Nel 1995, quando decise di riprendersi la squadra che suo padre Angelo aveva fatto grande, fece venire un colpo a sua moglie, alla signora Milly: “Non mi aveva nemmeno accennato l'idea di ricomprarla. Ero in cucina, tagliavo le zucchine e in tv lo hanno chiamato presidente. Temevo che tutta la mia esistenza familiare ne sarebbe stata terremotata. E’ stato così, ma poi ne sono stata felice”. Dicono che non avrebbe voluto che suo marito lasciasse, quei colori si sono impossessati di lei, come di tutta la loro famiglia del resto.
Ad una cosa su tutte mi è venuto spontaneo pensare: cosa avrebbero detto Prisco e Facchetti? Sono stati l’avvocato e l’amico fedele di anni di sconfitte difficili da digerire e insieme hanno condiviso anche tanti giorni felici. Diciannove allenatori, giocatori flop e campioni indimenticabili. I primi che comprò furono Rambert e Zanetti, uno era arrivato in Italia con la nomea di grande, l’altro lo è diventato per davvero. E poi Ronaldo (quello vero), Vieri, Baggio, Zamorano, Veron, Crespo, Simeone, la passione per Recoba, la simpatia per Ince. La Coppa Uefa al Parco dei Principi in quel ’98 pieno di polemiche, il 5 maggio 2002, Calciopoli, gli scudetti con Mancini, il centenario, e poi Milito, lo scambio Ibra-Eto'o, il Triplete con Mourinho, pure lui ingaggiato a Paris. Il cerchio che si chiude, l’Inter che torna ad essere leggenda, in un modo che il pres non aveva, come ognuno di noi, neanche mai osato sognare.
Un’immagine su tutte invece, mi ricorderà sempre Massimo Moratti: semifinale contro il Barcellona al Camp Nou, un inferno di partita, la serata di un muro storico, il 3 a 1 all’andata non sarebbe bastato se gli alieni avessero fatto due gol. 1 a 0 fino al 92esimo e al triplice fischio lui si alza di scatto, sorridendo va verso sua moglie e Tronchetti Provera, li abbraccia, di botto poi torna sui suoi passi, cambia espressione senza perdere il sorriso: aveva Laporta vicino e gli ha chiesto scusa di aver esultato perché la sua Inter aveva appena conquistato la finale di Madrid.
Lo dicono tutti, è un ‘signore’, lo è stato sempre, a volte pure incomprensibilmente: magari c’era da alzare la voce e non lo ha fatto ricordando agli interisti che noi non siamo quella roba là.
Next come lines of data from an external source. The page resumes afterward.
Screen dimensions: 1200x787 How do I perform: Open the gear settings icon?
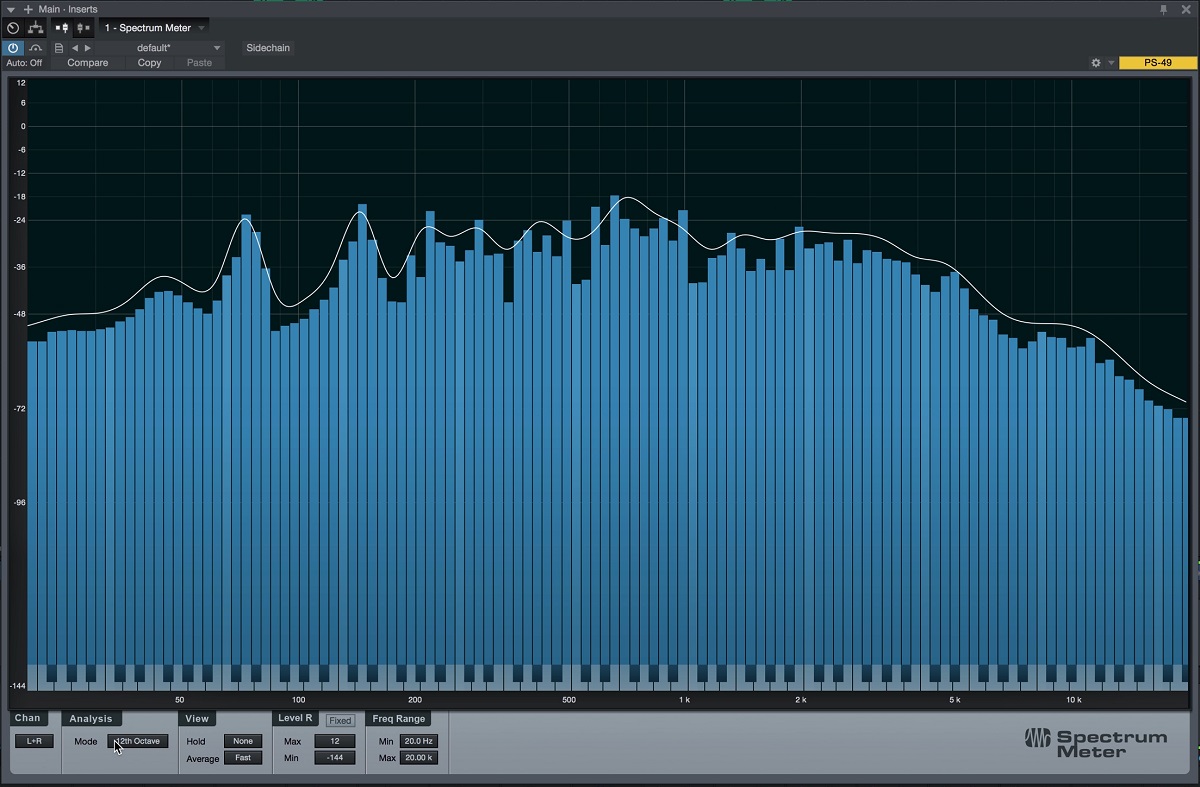(x=1096, y=63)
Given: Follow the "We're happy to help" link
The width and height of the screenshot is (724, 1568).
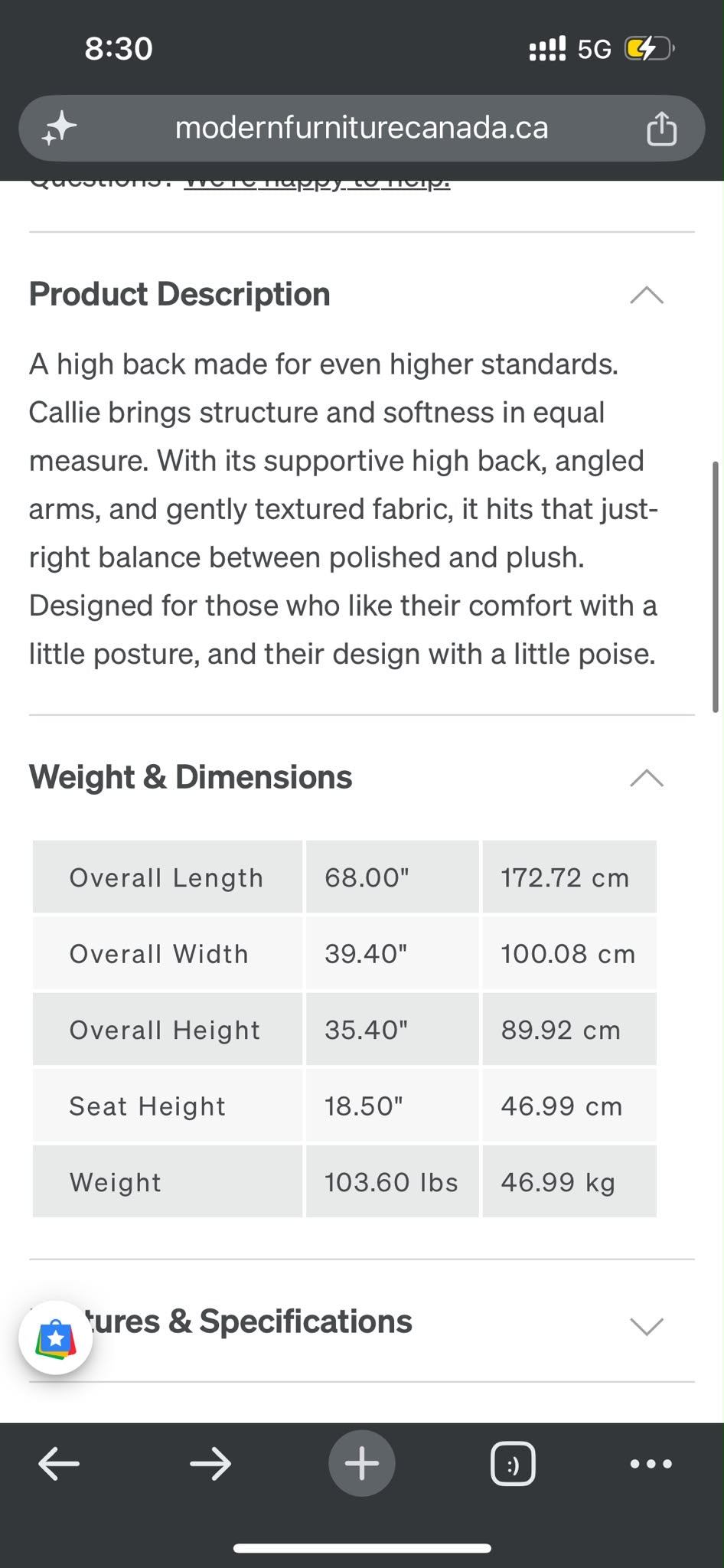Looking at the screenshot, I should [317, 182].
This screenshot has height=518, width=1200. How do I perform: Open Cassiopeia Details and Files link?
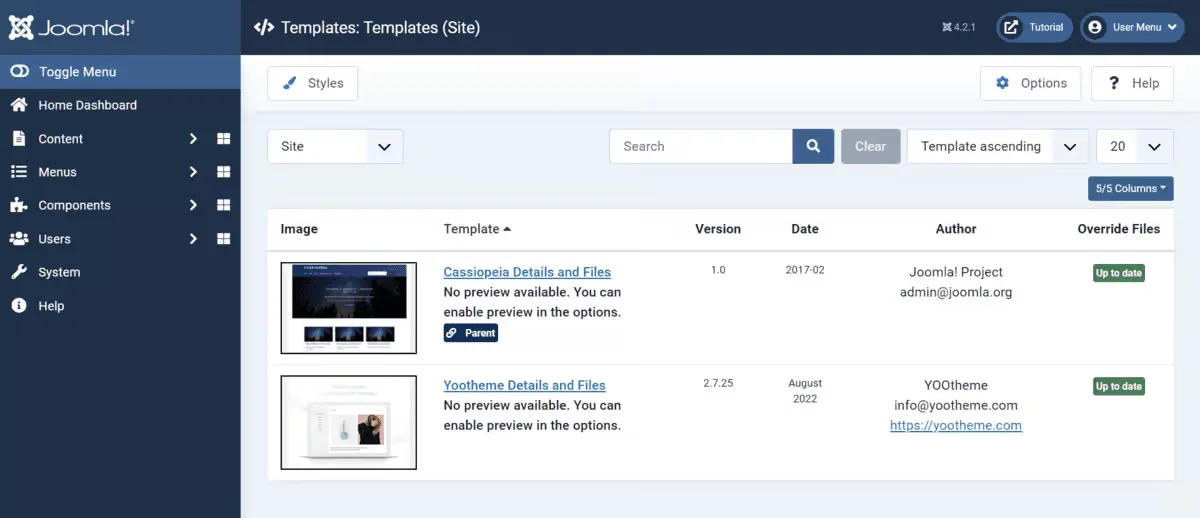tap(527, 272)
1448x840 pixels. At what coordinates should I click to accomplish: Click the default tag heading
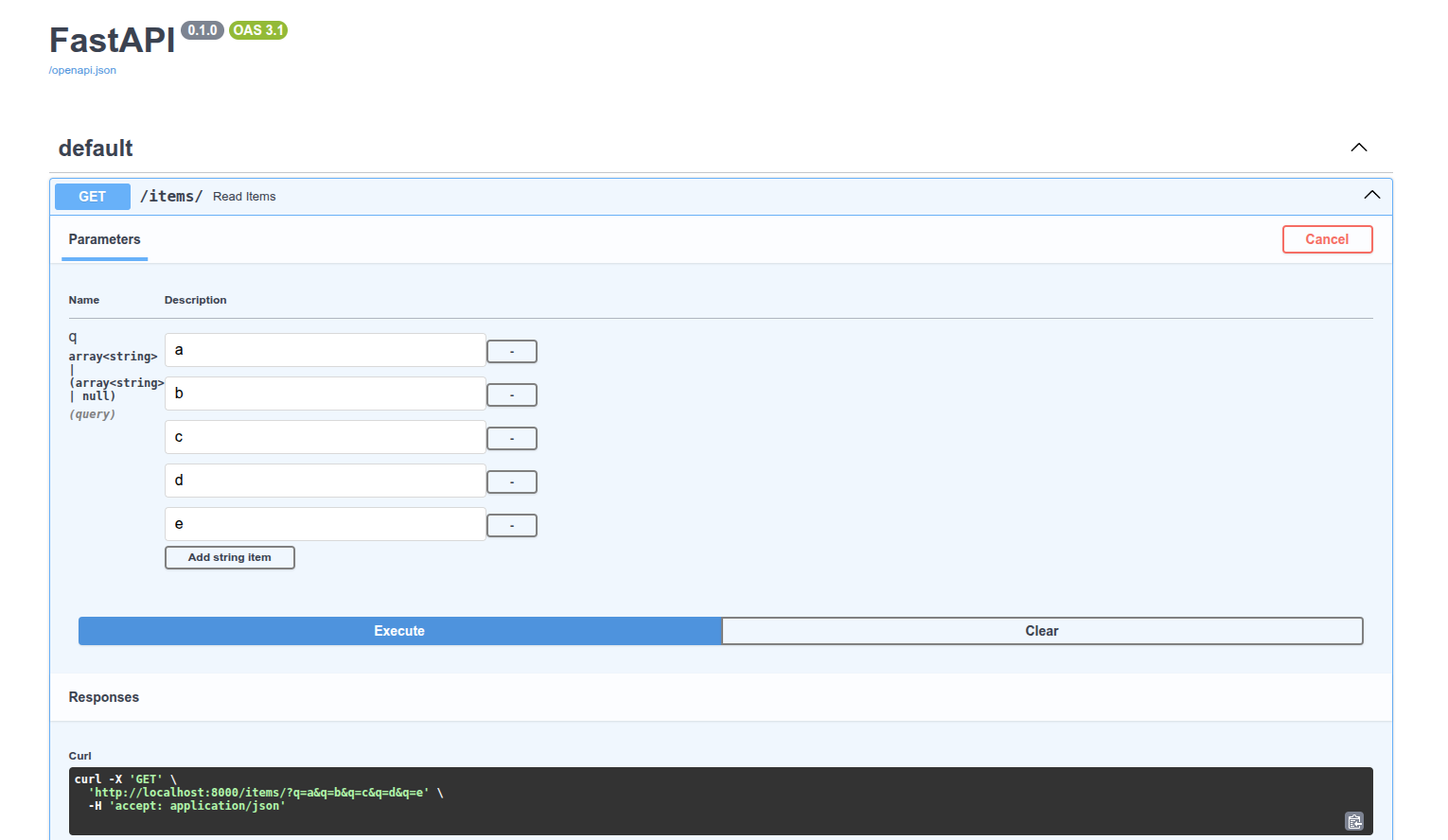point(96,149)
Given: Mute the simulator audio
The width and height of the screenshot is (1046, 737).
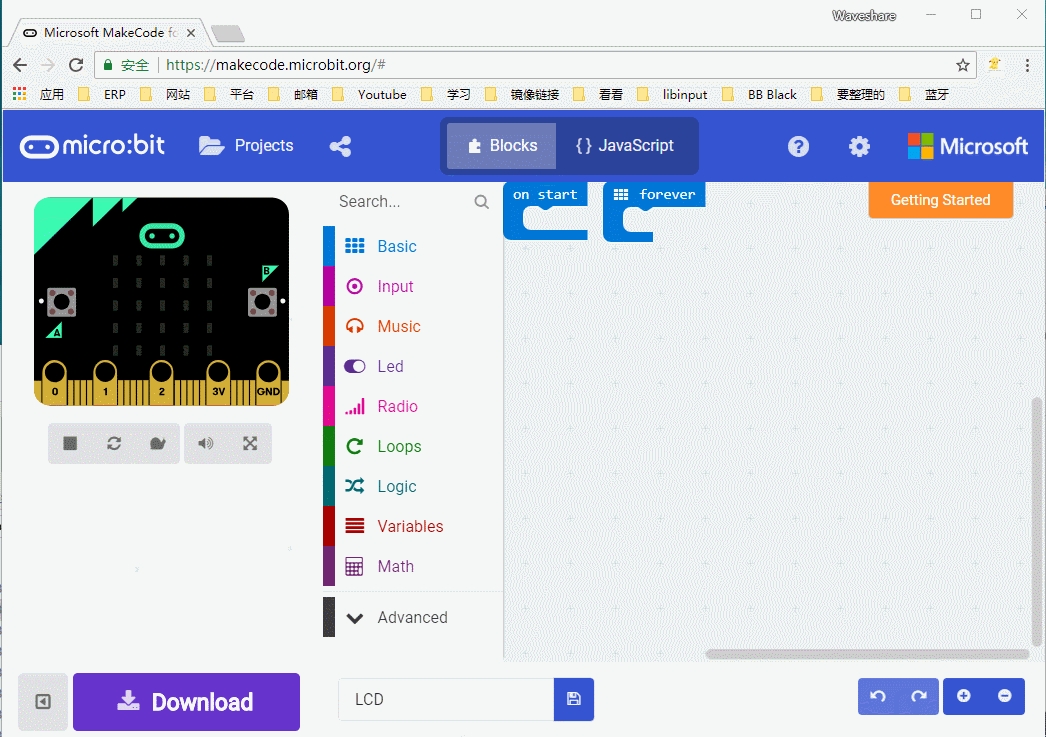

Ed è questo che Thohir dovrà imparare, sarà la parte più difficile da capire: non è solo una questione di businnes (ma è chiaro che i soldi servono), è anche una questione di cuore (di metterci l'anima), di appartenenza, di colori che non sono uguali agli altri, non lo sono mai stati, per tradizione, per dna.
All'orizzonte è spuntata una nuova era e dubbi e incertezze sono forse normali, succede quando il passato sai cos’è stato e il futuro non sai cosa ti riserverà. In mezzo c’è la scelta di Massimo, un addio ‘che serve’ certo, ma è struggente, almeno per quanto mi riguarda e credo lo sia anche per tanti interisti che, pur sapendo che l’Inter resta sempre, sanno che niente sarà come prima (sperando che siano in arrivo cose belle in maniera diversa, quasi cit.).
Ed è difficile, tremendamente, raccogliere tutto in una scatola di cartone e imballarla con la scritta ricordi per riporla in soffitta. E’ la malinconia di chi parte verso una nuova avventura con la valigia piena di entusiasmo e di paura. La malinconia di chi sa di lasciarsi dietro le spalle un amore finito, ma che ha contato, una storia che ti farà dire sempre con un sospiro 'ah, se ne è valsa la pena'! Grazie, presidente.